Task material:
--- --- ---
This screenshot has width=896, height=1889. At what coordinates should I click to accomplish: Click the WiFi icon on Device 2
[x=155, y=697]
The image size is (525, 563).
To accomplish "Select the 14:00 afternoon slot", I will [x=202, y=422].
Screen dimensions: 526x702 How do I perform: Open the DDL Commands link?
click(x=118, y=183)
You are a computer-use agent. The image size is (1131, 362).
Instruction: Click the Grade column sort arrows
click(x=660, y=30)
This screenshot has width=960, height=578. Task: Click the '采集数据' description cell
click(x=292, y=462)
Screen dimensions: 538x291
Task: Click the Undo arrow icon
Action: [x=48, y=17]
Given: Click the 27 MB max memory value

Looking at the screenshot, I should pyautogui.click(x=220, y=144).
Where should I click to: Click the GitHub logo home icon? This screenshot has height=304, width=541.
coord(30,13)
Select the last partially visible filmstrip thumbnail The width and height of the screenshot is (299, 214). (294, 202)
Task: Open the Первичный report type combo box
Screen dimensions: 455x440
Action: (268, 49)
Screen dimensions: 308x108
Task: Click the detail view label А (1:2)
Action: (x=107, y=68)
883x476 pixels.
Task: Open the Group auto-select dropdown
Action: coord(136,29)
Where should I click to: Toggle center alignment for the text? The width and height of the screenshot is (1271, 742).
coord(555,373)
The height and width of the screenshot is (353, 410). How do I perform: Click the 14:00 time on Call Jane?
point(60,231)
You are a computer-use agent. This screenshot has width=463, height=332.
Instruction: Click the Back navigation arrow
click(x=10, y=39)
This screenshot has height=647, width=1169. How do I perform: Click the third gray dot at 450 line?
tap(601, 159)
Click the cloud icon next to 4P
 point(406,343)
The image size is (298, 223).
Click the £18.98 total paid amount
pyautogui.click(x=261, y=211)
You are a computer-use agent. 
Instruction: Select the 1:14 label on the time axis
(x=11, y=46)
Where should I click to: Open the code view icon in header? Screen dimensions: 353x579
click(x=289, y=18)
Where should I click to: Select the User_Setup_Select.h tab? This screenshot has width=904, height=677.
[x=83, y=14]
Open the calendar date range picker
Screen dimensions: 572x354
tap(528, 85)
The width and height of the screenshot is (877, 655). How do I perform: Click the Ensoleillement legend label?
--- --- ---
Exercise:
Down to the last line, reproduce the entries above precisely.

Response below:
This screenshot has width=896, height=1889. At what coordinates should I click to accomplish: Click the WiFi icon on Device 2
[x=155, y=697]
The image size is (525, 563).
To accomplish "Select the 14:00 afternoon slot", I will [x=202, y=422].
Screen dimensions: 526x702 How do I perform: Open the DDL Commands link?
click(x=118, y=183)
You are a computer-use agent. The image size is (1131, 362).
Instruction: Click the Grade column sort arrows
click(x=660, y=30)
This screenshot has width=960, height=578. Task: Click the '采集数据' description cell
click(x=292, y=462)
Screen dimensions: 538x291
Task: Click the Undo arrow icon
Action: [x=48, y=17]
Given: Click the 27 MB max memory value

Looking at the screenshot, I should pyautogui.click(x=220, y=144).
Where should I click to: Click the GitHub logo home icon? This screenshot has height=304, width=541.
coord(30,13)
Select the last partially visible filmstrip thumbnail The width and height of the screenshot is (299, 214). (294, 202)
Task: Open the Первичный report type combo box
Screen dimensions: 455x440
Action: (268, 49)
Screen dimensions: 308x108
Task: Click the detail view label А (1:2)
Action: (x=107, y=68)
883x476 pixels.
Task: Open the Group auto-select dropdown
Action: coord(136,29)
Where should I click to: Toggle center alignment for the text? The width and height of the screenshot is (1271, 742).
coord(555,373)
The height and width of the screenshot is (353, 410). How do I perform: Click the 14:00 time on Call Jane?
point(60,231)
You are a computer-use agent. This screenshot has width=463, height=332.
Instruction: Click the Back navigation arrow
click(x=10, y=39)
This screenshot has height=647, width=1169. How do I perform: Click the third gray dot at 450 line?
tap(601, 159)
Click the cloud icon next to 4P
 point(406,343)
The image size is (298, 223).
Click the £18.98 total paid amount
pyautogui.click(x=261, y=211)
You are a computer-use agent. 
Instruction: Select the 1:14 label on the time axis
(x=11, y=46)
Where should I click to: Open the code view icon in header? Screen dimensions: 353x579
click(x=289, y=18)
Where should I click to: Select the User_Setup_Select.h tab? This screenshot has width=904, height=677.
[x=83, y=14]
Open the calendar date range picker
Screen dimensions: 572x354
tap(528, 85)
The width and height of the screenshot is (877, 655). How do I perform: Click the Ensoleillement legend label?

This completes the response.